#### Page excerpt:
════════════════════

Mechanistic investigations of the separate systems indicate that different
modes of activation are in operation, with Fast Green FCF being a
light-promoted photoredox catalyst that is facilitating a one-electron
oxidation of NCS and Brilliant Blue FCF serving as a chlorine-transfer
catalyst with DCDMH in its sulfonphthalein form. The organocatalytic
systems are highlighted by their inexpensive and readily available
materials, operational simplicity, generation of chlorinated arenes
and heteroarenes in moderate to excellent yields, and tolerance of
a wide variety of functionalities that might be present during the
synthesis of complex molecules. Differences in reactivity of the two
systems toward (hetero)aromatic substrates were also observed. For
example, the NCS/Fast Green FCF proved to be a milder method with
monochlorination occurring primarily, and the Brilliant Blue FCF system
is capable of forming dichlorinated products from substrates containing
deactivating (electron-withdrawing) groups and generating dearomatized
naphthol and indole products. In addition to providing new catalysts
for chlorination and insight into the photoelectronic properties of
FDA-certified food dyes, this work may also lead to new investigations
regarding the degradation of food dyes and/or organic pollutants under
visible-light (solar) conditions.
Experimental Section
Materials
and Instrumentation
All reagents and solvents
were purchased from commercial sources and used without further purification.
Fast Green FCF (CAS #2353-45-9; FW = 808.86), Brilliant Blue FCF (CAS
#3844-45-9; FW = 792.84), and Indigo Carmine (CAS #860-22-0; FW =
466.36) were purchased from Alfa Aesar. Erythrosine B (CAS #16423-68-0;
FW = 879.86) and Tartrazine (CAS #1934-21-0; FW = 534.36) were purchased
from Spectrum. Allura Red AC (CAS #25956-17-6; FW = 496.42) and Sunset
Yellow FCF (CAS #2783-94-0; FW = 452.36) were purchased from TCI America. 1H and 13CNMR spectra were recorded on a Varian
400/100 (400 MHz) spectrometer in deuterated chloroform (CDCl3), dimethyl sulfoxide (DMSO), or methanol (CD3OD)
with the solvent residual peak as internal reference unless otherwise
stated (CDCl3: 1H = 7.26 ppm, 13C
= 77.02 ppm; DMSO: 1H = 2.50 ppm, 13C = 39.52
ppm; CD3OD: 1H = 3.31 ppm, 13C =
49.00 ppm). Data are reported in the following order: Chemical shifts
(δ) are reported in ppm, and spin–spin coupling constants
(J) are reported in Hz, while multiplicities are
abbreviated by s (singlet), bs (broad singlet), d (doublet), dd (doublet
of doublets), t (triplet), dt (double of triplets), td (triplet of
doublets), m (multiplet), and q (quartet). Infrared spectra were recorded
on a Nicolet iS50 FT-IR spectrometer, and peaks are reported in reciprocal
centimeters (cm–1). Melting points (m.p.) were recorded
on a Mel-Temp II (Laboratory Devices, USA) and were uncorrected. Nominal
MS (EI) were obtained using a Shimadzu GC-2010 Plus with GCMS-QP2010.

════════════════════

#### Short exercise A:
List each food dye that the food-dye chlorination excerpt reports purchasing, along with the supplier it names for that dye.
#### Short exercise B:
Write the next part of the food-dye chlorination excerpt, beginning after its last sentence.

#### Record list:

════════════════════

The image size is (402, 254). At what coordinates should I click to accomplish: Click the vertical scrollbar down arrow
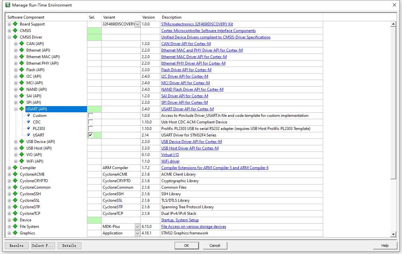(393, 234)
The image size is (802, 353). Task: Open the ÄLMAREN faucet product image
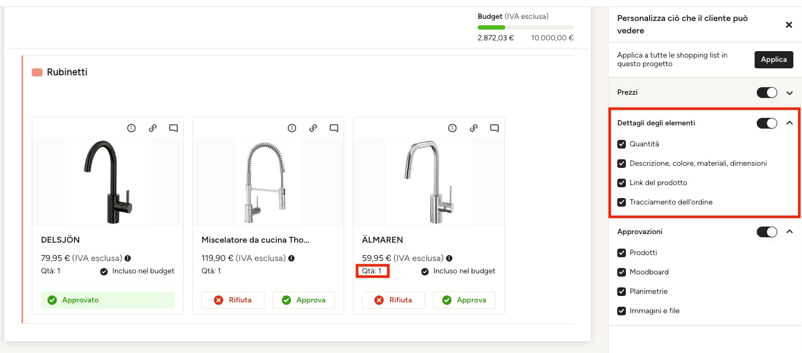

════════════════════

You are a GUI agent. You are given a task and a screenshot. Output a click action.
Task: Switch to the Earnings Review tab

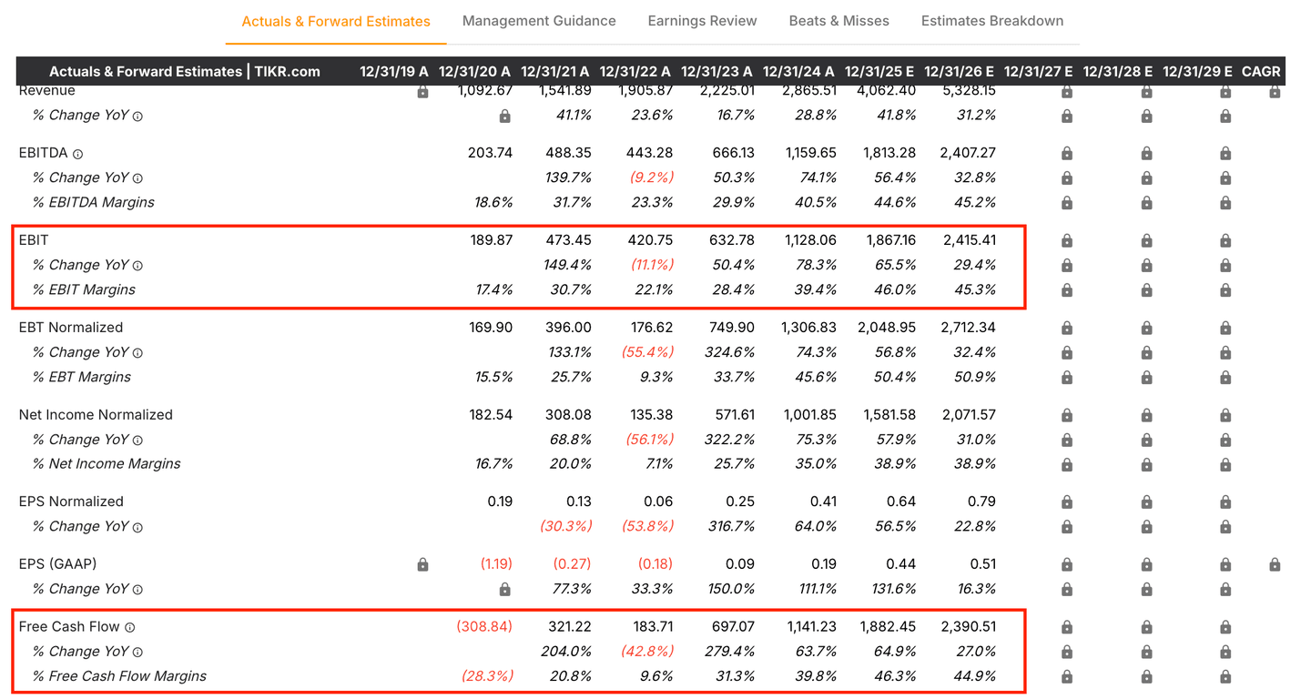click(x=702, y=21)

════════════════════

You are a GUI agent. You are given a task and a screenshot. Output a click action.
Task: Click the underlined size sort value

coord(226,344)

════════════════════

#### Exercise output A:
- Fast Green FCF: Alfa Aesar
- Brilliant Blue FCF: Alfa Aesar
- Indigo Carmine: Alfa Aesar
- Erythrosine B: Spectrum
- Tartrazine: Spectrum
- Allura Red AC: TCI America
- Sunset Yellow FCF: TCI America

#### Exercise output B:
Relative intensity (in percentage) is shown in parentheses following
the fragment peak where appropriate.
Determination of Photoexcited
Energy via Fluorescence Emission
Excitation energy (E0,0) was determined
by calculating the energy of the wavelength (in nm) where the substrate’s
UV–Vis absorption and fluorescence emission spectra overlap.
The wavelength (nM) was converted to eV using an energy converter
described in the Supporting Information.
Procedure
UV–Vis spectroscopy was performed
using a Shimadzu UV-1800 spectrometer using a 3D-printed vial adaptor[32] for convenience, while fluorescence measurements
were performed using a Tecan Safire spectrometer with a clear-bottom
96-well plate. Solutions were prepared by saturating a pure ACN solution
or a 7:1 ACN:water solution with the dye of interest, centrifuging
the sample at 1500 rpm for 2 min, then analyzing the supernatant.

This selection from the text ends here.